Revivez #LaREF25 - "Terres rares, énergies nouvelles - piège ou promesse ?"
Avec Marc Ferracci, Pierre-Etienne Franc, Philippe Kehren, Marie Perrin, Guillaume Pitron et animé par Raphaëlle Duchemin.
Verbatim
Guillaume Pitron : "Nous avons mis la charrue avant les bœufs !"
"On n'a jamais pensé à l'extraction et au raffinage des terres rares, nécessaires à la décarbonation."
Marie Perrin : "Les prix sur les terres rares ont fait jusqu'à 700 %."
"Nous sommes face à une crise, comment réagit-on ?"
Marc Ferracci : "Derrière les terres rares, il y a une histoire de dépendance, qui vient percuter une autre dépendance, celle aux énergies fossiles."
"Il faut appuyer sur plusieurs leviers ; celui de la technologie, celui d'extraire et de raffiner plus sur notre sol, celui de diversifier les approvisionnements et celui du recyclage."
"Les terres rares ne sont pas si rares, ce sont les capacités de raffinage qui le sont."
Pierre-Etienne Franc : "Le gaz peut s'arrêter du jour au lendemain, ce qui n'est pas le cas pour le renouvelable et les terres rares."

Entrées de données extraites

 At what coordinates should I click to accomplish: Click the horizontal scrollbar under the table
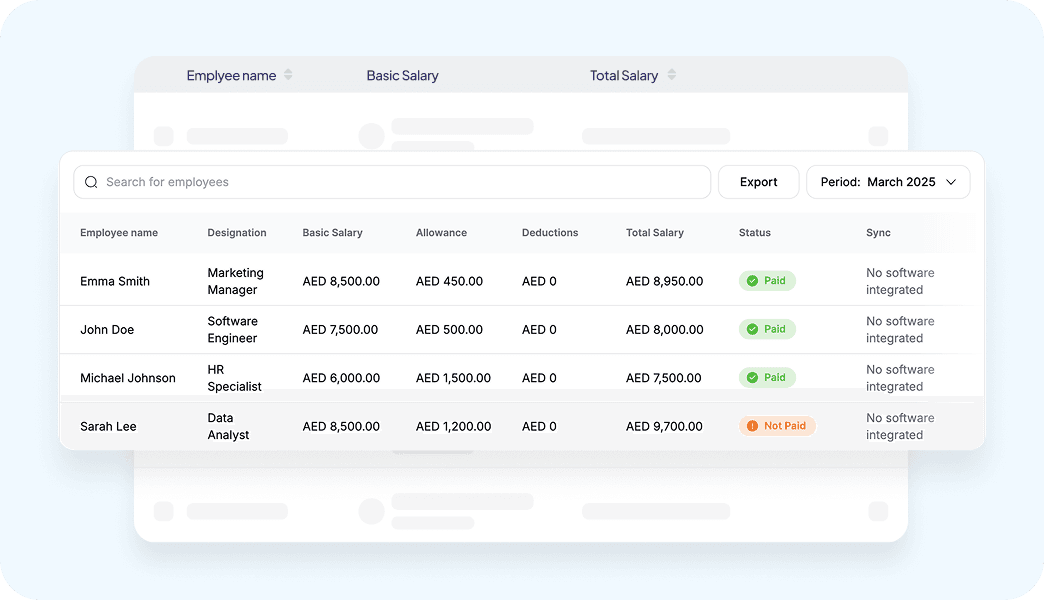click(433, 452)
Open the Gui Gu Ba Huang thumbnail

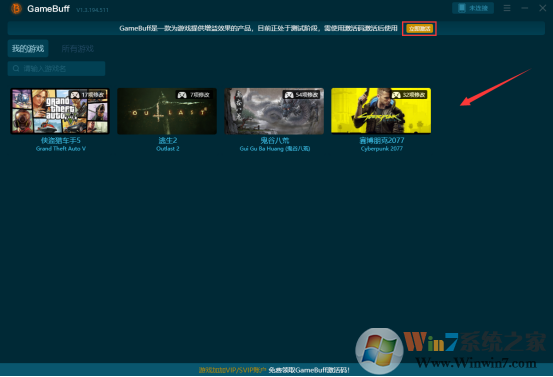[274, 111]
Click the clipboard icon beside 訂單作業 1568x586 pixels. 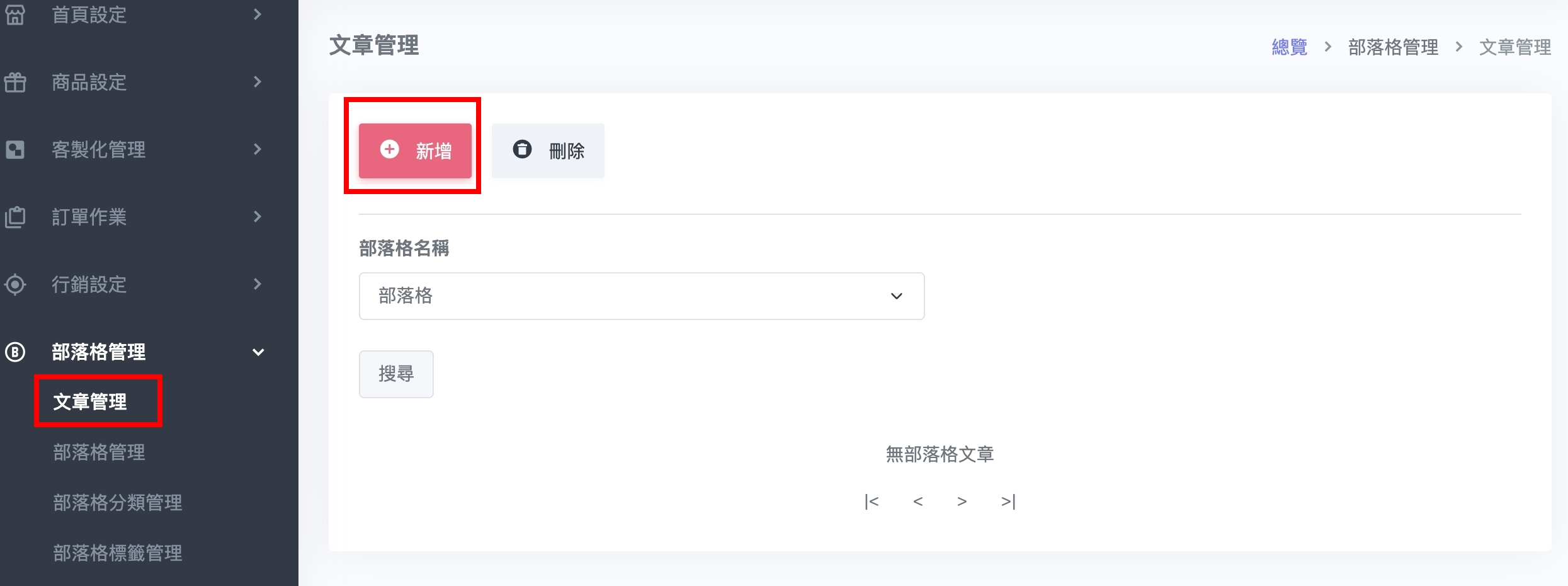(x=15, y=217)
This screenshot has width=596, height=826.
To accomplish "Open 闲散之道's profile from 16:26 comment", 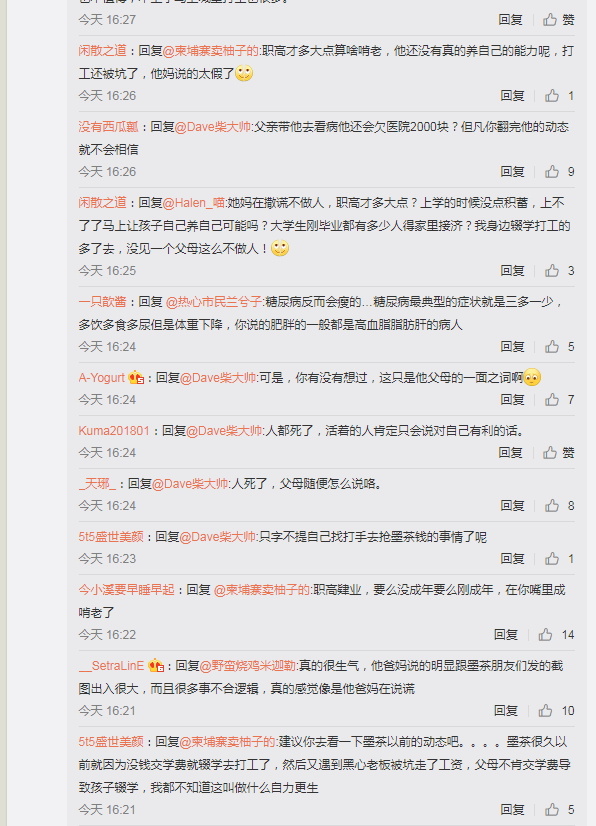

- _Consigne écrite A_
D'après le verbatim du débat sur les terres rares, pourquoi Guillaume Pitron affirme-t-il que « nous avons mis la charrue avant les bœufs » ? Répondez en une à trois phrases.
- _Consigne écrite B_
Répondez aux questions suivantes à partir du verbatim du débat sur les terres rares :
(i) Qui anime le débat ?
(ii) Jusqu'à quel niveau les prix des terres rares sont-ils montés selon Marie Perrin ?
(iii) Quels leviers Marc Ferracci propose-t-il d'actionner ?
- _Consigne écrite C_
Poursuivez le verbatim du débat sur les terres rares à partir de sa dernière phrase.

- _Réponse écrite A_
Pour Guillaume Pitron, on a mis la charrue avant les bœufs parce qu'on n'a jamais pensé à l'extraction et au raffinage des terres rares. Or ces terres rares sont nécessaires à la décarbonation.

- _Réponse écrite B_
(i) Le débat est animé par Raphaëlle Duchemin.
(ii) Selon Marie Perrin, les prix des terres rares ont fait jusqu'à 700 %.
(iii) Il propose quatre leviers : la technologie, extraire et raffiner davantage sur notre sol, diversifier les approvisionnements et le recyclage.

- _Réponse écrite C_
"Il faut travailler la souveraineté de l'accès."
"Sans la Chine, cette transition ne se fera pas aussi vite que nécessaire."
Philippe Kehren : "Nous avons un problème de chaîne de valeur ! Il faut la développer dans sa totalité."
Guillaume Pitron : "Il faut 16 ans en moyenne pour ouvrir une usine ! Pour la chaîne de valeur, c'est encore plus. Les Chinois ont mis 25 ans."
"Il faut avoir une logique de filière pour tous les métaux."
Philippe Kehren : "Il faut trouver le moyen d'inciter nos clients à acheter local !"
Marc Ferracci : "Les incitations à acheter local existent sur le papier, maintenant, il faut les faire vivre ! Nous devons aller collectivement plus vite et plus loin."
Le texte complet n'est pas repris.